::: The records

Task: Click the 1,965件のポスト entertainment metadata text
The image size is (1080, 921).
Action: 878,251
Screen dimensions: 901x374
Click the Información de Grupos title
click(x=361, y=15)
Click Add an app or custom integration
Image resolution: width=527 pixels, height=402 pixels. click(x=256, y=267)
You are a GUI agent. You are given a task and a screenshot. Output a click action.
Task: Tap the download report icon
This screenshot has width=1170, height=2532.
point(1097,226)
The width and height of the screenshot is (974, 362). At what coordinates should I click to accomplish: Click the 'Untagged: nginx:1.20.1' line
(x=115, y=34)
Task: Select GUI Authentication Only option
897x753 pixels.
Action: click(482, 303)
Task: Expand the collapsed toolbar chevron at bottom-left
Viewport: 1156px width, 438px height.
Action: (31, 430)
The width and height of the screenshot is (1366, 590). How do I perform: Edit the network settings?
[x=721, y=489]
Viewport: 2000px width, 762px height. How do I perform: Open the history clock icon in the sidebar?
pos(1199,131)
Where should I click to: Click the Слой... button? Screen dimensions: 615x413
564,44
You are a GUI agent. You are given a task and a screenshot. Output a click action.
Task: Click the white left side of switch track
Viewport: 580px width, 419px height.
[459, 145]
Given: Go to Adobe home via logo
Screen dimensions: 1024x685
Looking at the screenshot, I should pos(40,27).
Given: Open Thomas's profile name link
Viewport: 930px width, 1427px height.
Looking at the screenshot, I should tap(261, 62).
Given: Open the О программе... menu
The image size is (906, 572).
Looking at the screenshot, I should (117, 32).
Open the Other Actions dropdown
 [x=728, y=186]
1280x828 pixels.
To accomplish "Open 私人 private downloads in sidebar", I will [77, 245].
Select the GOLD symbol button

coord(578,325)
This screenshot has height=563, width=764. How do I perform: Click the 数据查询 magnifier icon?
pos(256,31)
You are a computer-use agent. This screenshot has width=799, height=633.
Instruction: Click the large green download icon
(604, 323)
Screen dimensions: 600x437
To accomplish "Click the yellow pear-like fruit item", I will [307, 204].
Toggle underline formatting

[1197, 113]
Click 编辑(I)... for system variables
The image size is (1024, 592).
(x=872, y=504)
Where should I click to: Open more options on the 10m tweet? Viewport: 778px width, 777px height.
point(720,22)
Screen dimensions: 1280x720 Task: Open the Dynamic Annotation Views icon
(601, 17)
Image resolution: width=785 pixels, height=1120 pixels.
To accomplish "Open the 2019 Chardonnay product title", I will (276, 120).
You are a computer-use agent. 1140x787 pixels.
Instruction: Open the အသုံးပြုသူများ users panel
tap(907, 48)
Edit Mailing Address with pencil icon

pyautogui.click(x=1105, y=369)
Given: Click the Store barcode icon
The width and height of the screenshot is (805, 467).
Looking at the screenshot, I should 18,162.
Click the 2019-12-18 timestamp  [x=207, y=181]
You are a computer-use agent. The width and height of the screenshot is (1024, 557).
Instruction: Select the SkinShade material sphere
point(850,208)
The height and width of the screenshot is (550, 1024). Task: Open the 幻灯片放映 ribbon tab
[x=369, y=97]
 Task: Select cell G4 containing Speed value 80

::::::

### Work request
Each line from the one containing "You are a computer-use agent. This" to the close of the records must appear in the output exactly, and no other line.

### Result below
You are a computer-use agent. This screenshot has width=799, height=633.
Instruction: Click the large green download icon
(604, 323)
Screen dimensions: 600x437
To accomplish "Click the yellow pear-like fruit item", I will [307, 204].
Toggle underline formatting

[1197, 113]
Click 编辑(I)... for system variables
The image size is (1024, 592).
(x=872, y=504)
Where should I click to: Open more options on the 10m tweet? Viewport: 778px width, 777px height.
point(720,22)
Screen dimensions: 1280x720 Task: Open the Dynamic Annotation Views icon
(601, 17)
Image resolution: width=785 pixels, height=1120 pixels.
To accomplish "Open the 2019 Chardonnay product title", I will (276, 120).
You are a computer-use agent. 1140x787 pixels.
Instruction: Open the အသုံးပြုသူများ users panel
tap(907, 48)
Edit Mailing Address with pencil icon

pyautogui.click(x=1105, y=369)
Given: Click the Store barcode icon
The width and height of the screenshot is (805, 467).
Looking at the screenshot, I should 18,162.
Click the 2019-12-18 timestamp  [x=207, y=181]
You are a computer-use agent. The width and height of the screenshot is (1024, 557).
Instruction: Select the SkinShade material sphere
point(850,208)
The height and width of the screenshot is (550, 1024). Task: Open the 幻灯片放映 ribbon tab
[x=369, y=97]
 Task: Select cell G4 containing Speed value 80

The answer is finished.